DOES ANYONE EDIT TONY BLANKLEY?:

Kerry in crisis (Tony Blankley, 9/03/03, Townhall.com)

I understood Nixon's and Reagan's southern strategies. I even understood Father and Son Bush's South Carolina firewall strategy. But John Kerry's South Carolina strategy is nuts. (And he accuses President Bush of not being a good strategist.) I've been to South Carolina. In fact, I was there just a few weeks ago at a barbecue stand. There was a young man waiting for an order, dressed in full confederate uniform. Inside, they were selling beautiful color T-shirts that portrayed General Robert E. Lee in battle uniform on his fierce white horse leading a magnificent confederate charge against the Yankee intruders.
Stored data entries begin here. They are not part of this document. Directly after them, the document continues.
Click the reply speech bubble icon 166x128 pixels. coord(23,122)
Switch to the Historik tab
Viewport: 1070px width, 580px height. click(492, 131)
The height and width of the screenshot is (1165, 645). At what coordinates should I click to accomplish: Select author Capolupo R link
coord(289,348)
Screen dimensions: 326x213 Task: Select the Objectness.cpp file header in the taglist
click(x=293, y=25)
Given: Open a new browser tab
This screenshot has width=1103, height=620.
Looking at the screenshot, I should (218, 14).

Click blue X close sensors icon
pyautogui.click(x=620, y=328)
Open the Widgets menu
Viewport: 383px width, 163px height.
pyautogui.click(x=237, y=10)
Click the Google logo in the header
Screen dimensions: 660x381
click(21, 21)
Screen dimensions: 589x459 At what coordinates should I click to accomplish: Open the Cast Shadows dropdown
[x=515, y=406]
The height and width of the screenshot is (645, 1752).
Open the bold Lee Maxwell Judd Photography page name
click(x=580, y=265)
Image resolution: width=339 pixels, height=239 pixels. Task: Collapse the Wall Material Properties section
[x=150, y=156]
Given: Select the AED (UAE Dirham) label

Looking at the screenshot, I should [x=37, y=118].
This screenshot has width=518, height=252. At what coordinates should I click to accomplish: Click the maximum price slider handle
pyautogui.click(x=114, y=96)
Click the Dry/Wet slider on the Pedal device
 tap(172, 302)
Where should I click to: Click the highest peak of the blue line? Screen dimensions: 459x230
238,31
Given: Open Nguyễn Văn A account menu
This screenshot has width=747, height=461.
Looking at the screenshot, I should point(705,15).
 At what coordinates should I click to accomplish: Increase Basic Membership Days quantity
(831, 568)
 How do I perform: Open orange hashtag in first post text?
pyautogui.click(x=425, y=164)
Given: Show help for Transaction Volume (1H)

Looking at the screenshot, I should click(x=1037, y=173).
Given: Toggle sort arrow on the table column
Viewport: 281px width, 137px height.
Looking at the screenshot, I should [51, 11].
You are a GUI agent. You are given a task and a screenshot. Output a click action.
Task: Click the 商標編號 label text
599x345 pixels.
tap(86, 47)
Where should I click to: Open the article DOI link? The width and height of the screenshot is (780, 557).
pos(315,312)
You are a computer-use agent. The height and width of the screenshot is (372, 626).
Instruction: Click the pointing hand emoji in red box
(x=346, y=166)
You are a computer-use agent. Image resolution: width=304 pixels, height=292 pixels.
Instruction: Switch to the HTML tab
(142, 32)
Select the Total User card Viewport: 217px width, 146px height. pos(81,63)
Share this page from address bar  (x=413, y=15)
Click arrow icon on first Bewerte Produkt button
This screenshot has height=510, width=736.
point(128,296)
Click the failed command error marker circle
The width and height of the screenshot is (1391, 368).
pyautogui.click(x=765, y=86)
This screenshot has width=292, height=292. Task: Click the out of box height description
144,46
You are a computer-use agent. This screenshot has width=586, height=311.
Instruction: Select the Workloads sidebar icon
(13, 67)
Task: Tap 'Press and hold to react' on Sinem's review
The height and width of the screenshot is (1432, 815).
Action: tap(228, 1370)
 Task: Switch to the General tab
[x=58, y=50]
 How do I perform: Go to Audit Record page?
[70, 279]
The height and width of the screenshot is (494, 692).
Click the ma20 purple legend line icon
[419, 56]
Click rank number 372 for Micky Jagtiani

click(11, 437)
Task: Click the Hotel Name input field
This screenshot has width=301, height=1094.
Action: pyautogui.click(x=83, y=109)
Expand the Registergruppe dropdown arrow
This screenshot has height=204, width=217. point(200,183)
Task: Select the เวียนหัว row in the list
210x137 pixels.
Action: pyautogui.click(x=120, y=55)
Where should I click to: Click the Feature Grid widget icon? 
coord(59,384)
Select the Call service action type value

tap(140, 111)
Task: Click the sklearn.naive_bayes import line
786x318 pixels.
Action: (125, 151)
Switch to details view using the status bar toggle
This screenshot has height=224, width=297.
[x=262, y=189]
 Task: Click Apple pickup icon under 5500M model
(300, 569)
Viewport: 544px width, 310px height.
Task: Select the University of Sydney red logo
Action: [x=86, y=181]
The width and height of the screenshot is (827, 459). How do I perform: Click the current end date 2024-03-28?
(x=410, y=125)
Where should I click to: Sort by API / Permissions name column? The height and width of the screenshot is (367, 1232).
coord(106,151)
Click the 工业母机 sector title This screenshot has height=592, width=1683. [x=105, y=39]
Down the road a piece from that stand was a restaurant named The Swamp Fox -- which I believe invokes the fond memory of Confederate guerrillas sneaking up on Yankee encampments to deliver justice to the blue bellies from Maine, Michigan and Massachusetts. If ever there was a figure from Massachusetts, it is John F. Kerry. The senator is a man who doesn't look all that comfortable dining at The Four Seasons in Georgetown. The thought of this quintessential moralizing, haughty, Boston Brahman campaigning over drawn pork down at The Swamp Fox could persuade even a cheapskate to pay the price of admission. And what on Earth would he say to the South Carolina voters?


Um, not quite. The Swamp Fox was Francis Marion, a hero of the Revolution. Mel Gibson's fiilm, The Patriot, was based--quite loosely--on his exploits in SC.

Posted by orrinj at September 3, 2003 8:35 AM
Comments

One wonders if Mr. Blankley truly understood Nixon's or Reagan's (or G.W. Bush's vis a vis McCain) southern strategies. I suspect that he does not.